Working with Assistant Professor Els de Graauw was a wonderful opportunity to perform cutting-edge research in the field of immigration. When I saw the Research Assistant position with Professor de Graauw, I was excited by the opportunity to pursue this very important topic to me under the guidance of an immigration scholar. Professor de Graauw was great to work with - very accessible, organized, and she taught me a lot about best practices in research methodology.
Your research focused on immigrant integration. Can you talk a bit about the goal of this research and what your findings were?
I worked on three different projects with Professor de Graauw. One project aimed to identify and interview all the existing state and city immigrant affairs offices in the country. In another project, in collaboration with Professor Shannon Gleeson of Cornell University, I helped analyze press on DACA and DAPA from four main newspapers in select cities. In the third project which was in collaboration with Erwin de Leon, PhD, I worked to identify immigrant serving community based organizations in New York City. Working on these three different projects offered me a multifaceted approach to understand immigration at a local, state, and federal level. I was transcribing interviews, coding articles, analyzing immigration articles, and more. Under the close guidance of Professor de Graauw, I was able to understand the importance of sound methodology, and this complemented my MPA studies at the Marxe School of Public and International Affairs.
Tell us about your role as Excelsior Fellow at the NY State Office for New Americans.
After graduation from the Marxe School of Public and International Affairs in 2016, I started my placement as an Excelsior Fellow at the New York State Office for New Americans. I have been working on compiling statistics on immigrant and refugee populations throughout New York State, helping link our ONA network of “Opportunity Center” nonprofits with vital resources from New York State agencies, and also helped design a survey to identify the legal needs faced by the immigrant communities in New York State. Given the rhetoric on immigration from the federal administration, working in support of immigrants in New York State is especially meaningful to me – I feel very fortunate to work in an Office which strives to achieve the civic and economic integration of immigrants. In addition to my role in support of the Office for New Americans, I have also been working as a Language Access Assistant for the Department of State.

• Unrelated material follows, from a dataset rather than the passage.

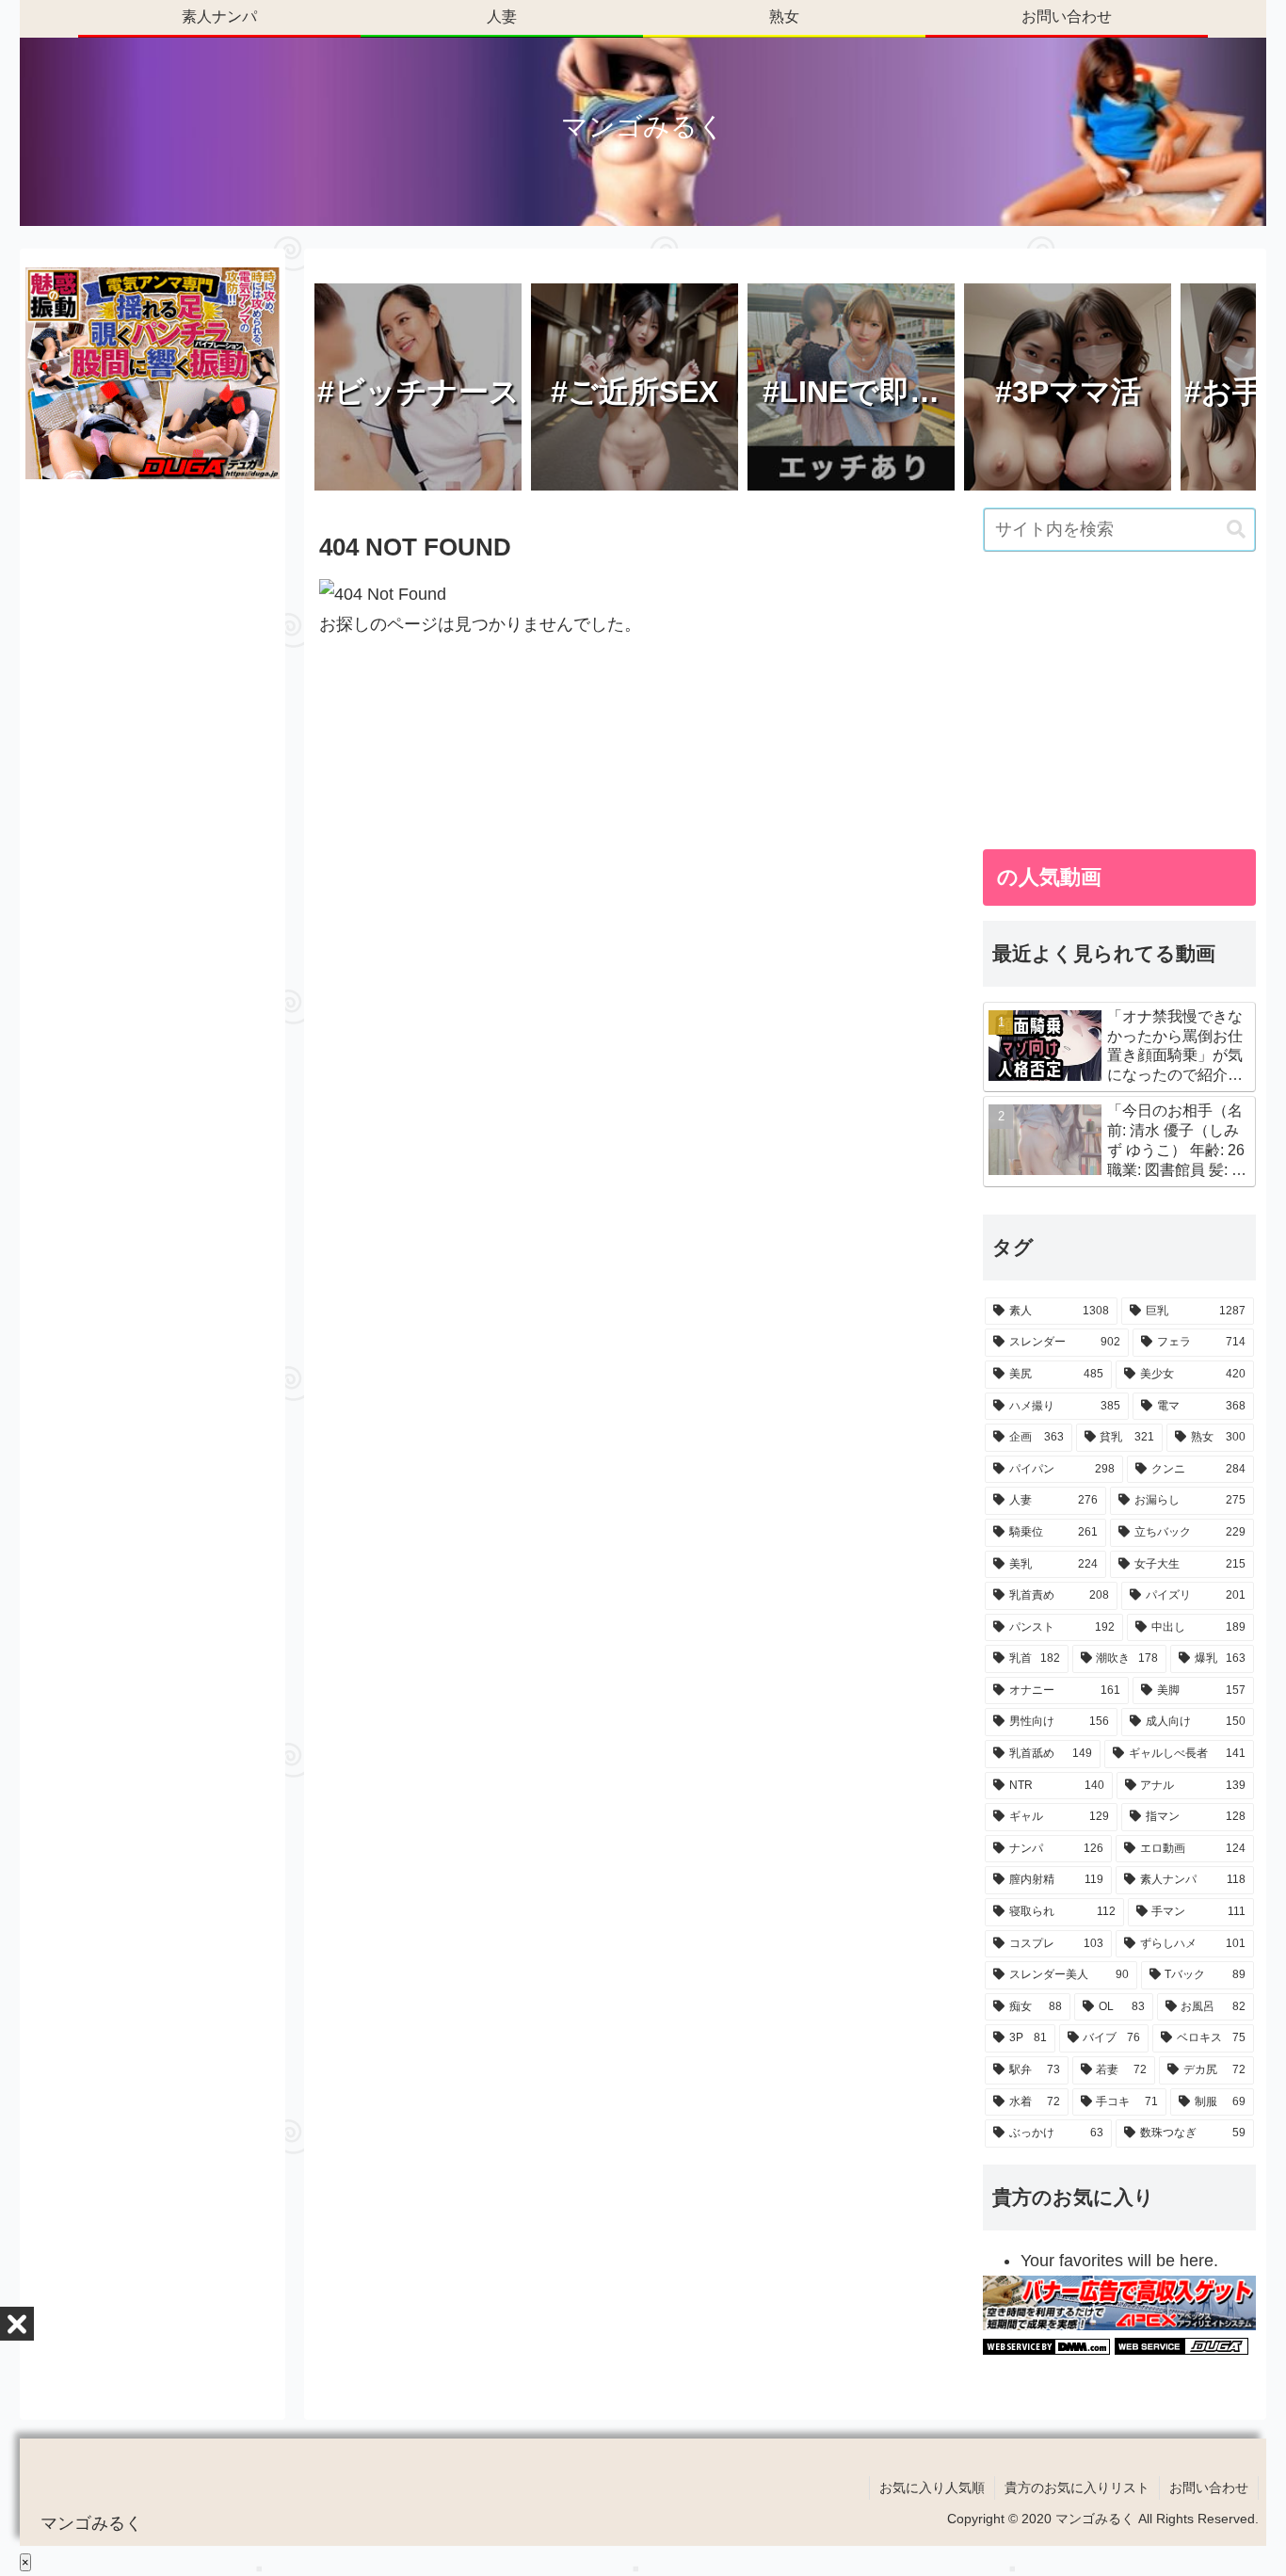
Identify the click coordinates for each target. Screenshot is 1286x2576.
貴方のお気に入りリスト (1077, 2487)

What drew you to the Marxe School?
The Marxe School is a great bang for your buck. Currently, I do not have any loans for my education because I was fortunate to receive research assistantships and a scholarship from the LCU Fund for Women’s Education. While at the Marxe School, I was able to take classes with great professors with ample experience in their field, and I made friendships with classmates who I admire. The Marxe School attracts a diverse student body from different professional backgrounds and in different stages in their career, and this was definitely an asset I valued in the classroom. Lastly, it’s a great location!